Salah, Doaa M; Fadel, Fatina I; Abdel Mawla, Mohamed A; Mooty, Hesham NAbdel; Ghobashy, Mohamed El; Salem, Amr M; Fathallah, Mohamed Gamal; Abd Alazem, Eman Abobakr.
Afiliação
  • Salah DM; Department of Pediatrics, Pediatric Nephrology and Transplantation Unit, Kasr Alainy Faculty of Medicine, Cairo University, Cairo, Egypt.
  • Fadel FI; Department of Pediatrics, Pediatric Nephrology and Transplantation Unit, Kasr Alainy Faculty of Medicine, Cairo University, Cairo, Egypt.
  • Abdel Mawla MA; Department of Pediatrics, National Research Center, Cairo, Egypt.
  • Mooty HN; Department of Vascular Surgery, Kasr Alainy Faculty of Medicine, Cairo University, Cairo, Egypt.
  • Ghobashy ME; Department of Radiodiagnosis, Kasr Alainy Faculty of Medicine, Cairo University, Cairo, Egypt.
  • Salem AM; Department of Pediatrics, Pediatric Nephrology and Transplantation Unit, Kasr Alainy Faculty of Medicine, Cairo University, Cairo, Egypt.
  • Fathallah MG; Department of Pediatrics, Pediatric Nephrology and Transplantation Unit, Kasr Alainy Faculty of Medicine, Cairo University, Cairo, Egypt.
  • Abd Alazem EA; Department of Pediatrics, Pediatric Nephrology and Transplantation Unit, Kasr Alainy Faculty of Medicine, Cairo University, Cairo, Egypt. emanabobaker363@yahoo.com.
Ital J Pediatr ; 50(1): 11, 2024 Jan 22.
Article em En | MEDLINE | ID: mdl-38254126
ABSTRACT

BACKGROUND:

Hemodialysis (HD) success is dependent mainly on vascular access (VA). The aim of this study is to share the experience of Pediatric Nephrology Unit (PNU), Cairo University Children's Hospital (CUCH), with VA-related obstacles in end stage kidney disease (ESKD) HD children.

METHODS:

This is a retrospective analysis of VA related data of 187 ESKD children received regular HD over 3 year duration (2019-2021).
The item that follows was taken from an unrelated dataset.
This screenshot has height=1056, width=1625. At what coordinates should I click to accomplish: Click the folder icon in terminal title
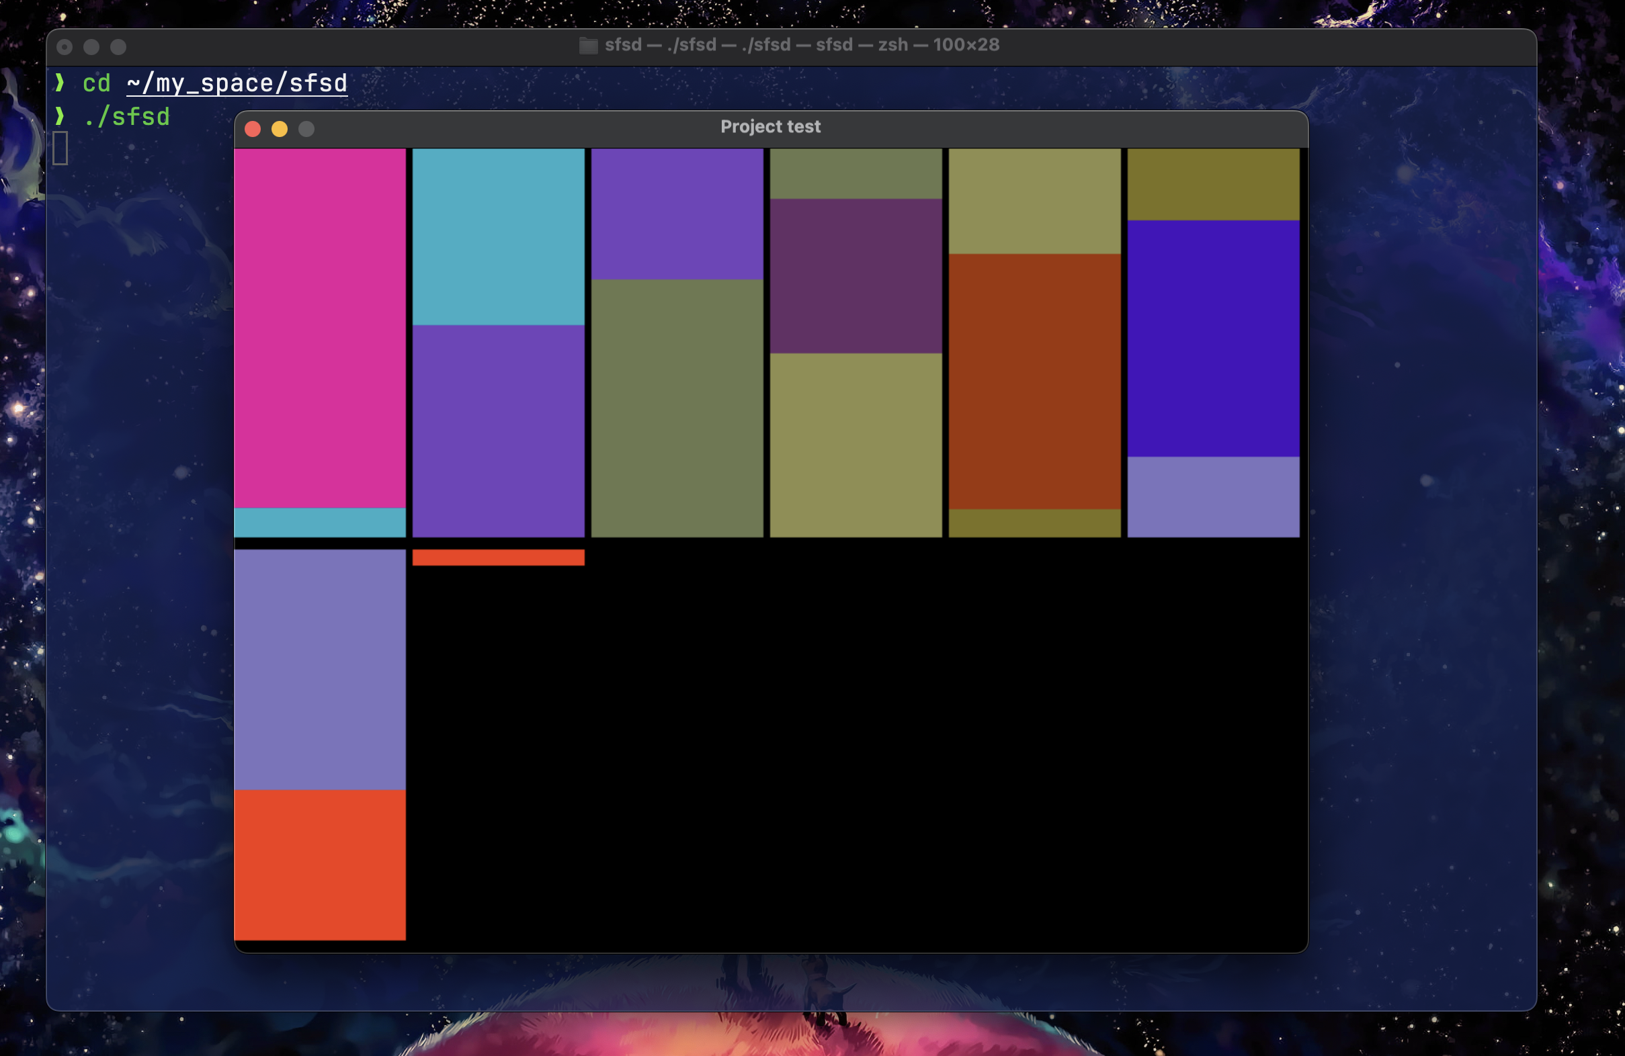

Kaplan-Meier curves were used to present arteriovenous fistula (AVF) and cuffed catheters survivals.

RESULTS:

Uncuffed central venous catheter (CVC) was the primary VA for HD in up to 97.3% with 2.7% of patients had AVF performed and attained maturation before initiation of regular HD. Fifty-six (29.9%) patients have inserted 120 tunneled CVCs. AVFs & AV grafts (AVF) were performed in 79 (42.2%) and 6 (3.2%) patients respectively. There were 112 uncuffed CVCs implanted beneath the screen in Rt internal jugular vein (IJV) (44%) Lt IJV (17%), right internal mammary vein (2.7%) while Trans hepatic (TH) technique was used to place 39 uncuffed CVCs (34%) in the inferior vena cava (IVC). Catheter-related bacteremia (CRB) was the most frequent complication in uncuffed and cuffed CVCs (2.58 / 100 catheters day and 10.1 /1000 catheter days respectively). AVFs achieved a high success rate (83%) after 757.71 ± 512.3 functioning days.

CONCLUSION:

Native AVF is the preferred VA for pediatric HD but its creation is limited by the small sized vessels where non-cuffed CVC could be a reasonable relatively long-term alternative. Challenging situations (occluded central veins) could benefit from TH technique of CVC insertion in IVC.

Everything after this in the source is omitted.